Para os defensores das comunidades, a atuação da Hydro fere, entre outras normas, a Convenção 169 da Organização Internacional do Trabalho (OIT), que garante o direito à consulta prévia, livre e informada a povos indígenas e tribais.
“O que está em julgamento é mais do que um crime ambiental. É o modelo de exploração predatória que se impôs à Amazônia e às suas populações. A justiça holandesa tem a chance de dizer ao mundo que isso não pode mais ser tolerado”, diz um dos advogados envolvidos no processo.
A sentença está prevista para setembro de 2025, e até lá, três audiências serão realizadas. A primeira, já concluída, teve boa receptividade por parte da juíza responsável, que, segundo observadores, mostrou firmeza e empatia com os depoimentos das vítimas.
Expansão de violações: o caso do Vale do Acará
Enquanto os moradores de Barcarena buscam justiça na Europa, a tensão cresce em outro ponto do Pará: o Vale do Acará. Quilombolas, indígenas e ribeirinhos da região denunciam a expansão ilegal da infraestrutura da Hydro, que estaria promovendo desmatamento, assoreamento de igarapés e instalação de minerodutos sem a devida consulta às comunidades.
Segundo lideranças locais, a empresa teria obtido uma liminar judicial que lhe concede acesso irrestrito às áreas em disputa, desrespeitando o direito à consulta prévia. A reação das comunidades foi imediata: bloqueios às atividades da empresa e manifestações públicas. Em resposta, forças de segurança foram enviadas ao local, o que gerou confronto entre a Polícia Militar e os indígenas Turiwara.
Um manifesto divulgado por 600 famílias do Vale do Acará denuncia “a tentativa de silenciamento e criminalização das lideranças comunitárias”, além de “um rastro de destruição deixado pela Hydro, que mina a possibilidade de uma transição energética justa”.
A empresa, por sua vez, nega qualquer ilegalidade. Em nota oficial, afirma que “as atividades de manutenção do mineroduto respeitam todas as normativas ambientais” e que “as faixas de servidão utilizadas não estão situadas em território indígena”.
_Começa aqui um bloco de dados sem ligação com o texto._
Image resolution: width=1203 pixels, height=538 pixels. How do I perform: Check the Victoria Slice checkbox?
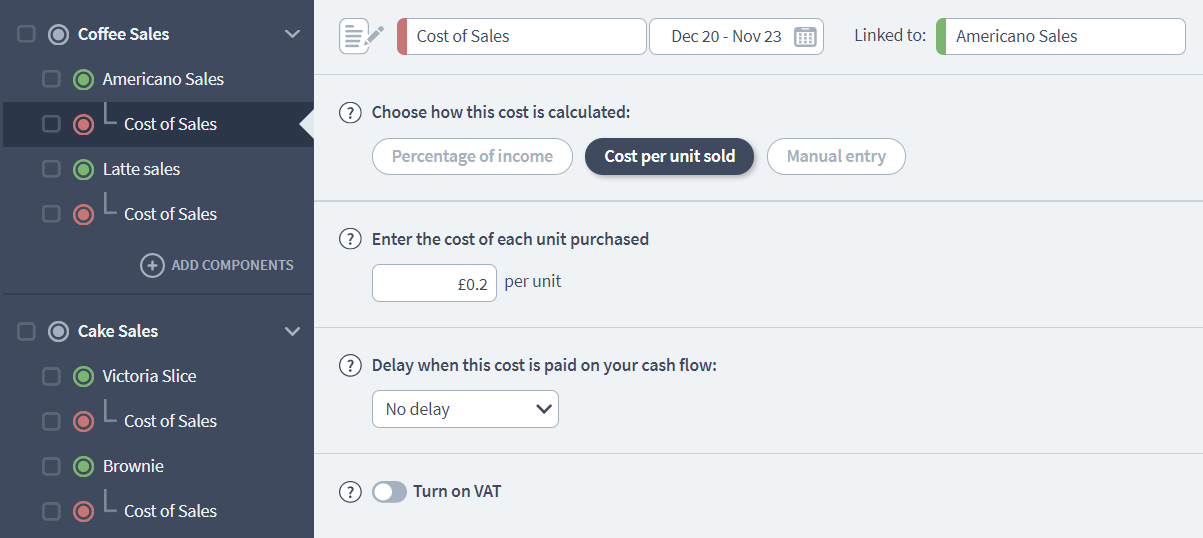pos(51,376)
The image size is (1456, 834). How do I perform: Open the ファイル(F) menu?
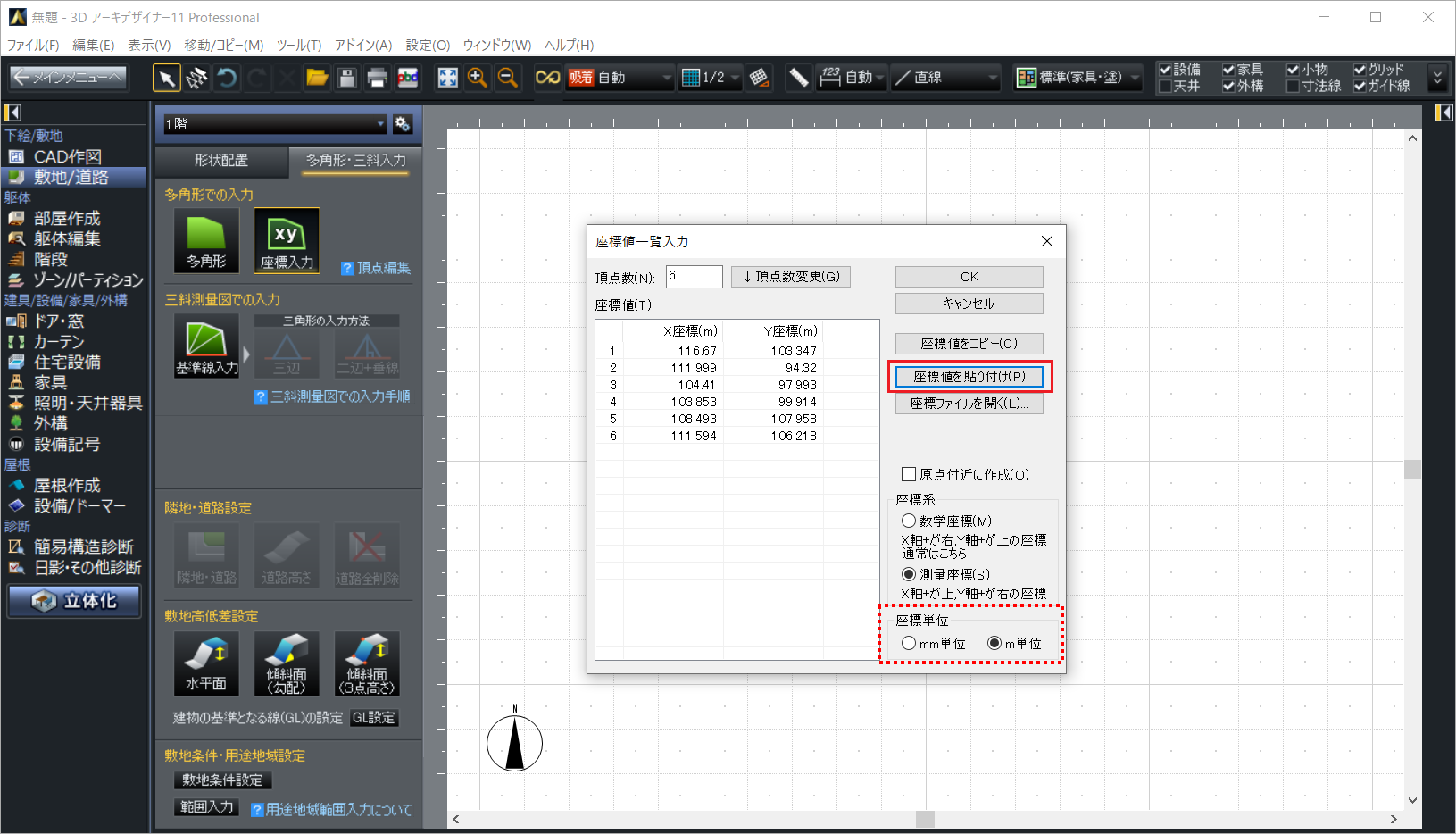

Além do alumínio: impactos sociais e invisibilização
A Norsk Hydro é uma das maiores produtoras mundiais de alumínio, e o Pará é um dos maiores polos de extração de bauxita, matéria-prima do metal. O discurso oficial da empresa enfatiza a importância do alumínio para a transição energética, apontando seu uso em painéis solares, carros elétricos e estruturas sustentáveis. Mas, na outra ponta da cadeia produtiva, os efeitos são tudo menos sustentáveis.
No rastro do progresso, as comunidades quilombolas convivem com rios poluídos, perdas culturais, doenças e a violação de direitos constitucionais. O modelo de desenvolvimento baseado na mineração, argumentam os movimentos sociais, mantém estruturas coloniais de exploração.
“Se o alumínio é o metal do futuro, que futuro é esse que ele está construindo para os povos da Amazônia?”, questiona Josias Santos, liderança quilombola do Alto Acará.
A pergunta ecoa cada vez mais alto nos tribunais internacionais, em parlamentos e fóruns sobre justiça climática. A presença da Noruega como principal acionista da Hydro coloca o país europeu sob os holofotes, uma vez que se apresenta ao mundo como modelo de sustentabilidade e direitos humanos.
O que está em jogo
Mais do que uma indenização, o julgamento da Hydro pode ser um divisor de águas na luta dos povos tradicionais da Amazônia. A decisão da corte holandesa será acompanhada por movimentos sociais, ativistas ambientais e juristas de todo o mundo. A mensagem que será enviada a outras multinacionais pode ser decisiva: ou respeitam os direitos das comunidades e o meio ambiente, ou enfrentarão as consequências.
Enquanto isso, nas margens do rio Murucupi, onde as águas seguem turvas e pesadas, a esperança permanece. E resiste. Mesmo em um continente distante, os quilombolas do Pará aguardam por justiça – porque, por aqui, ela ainda não chegou.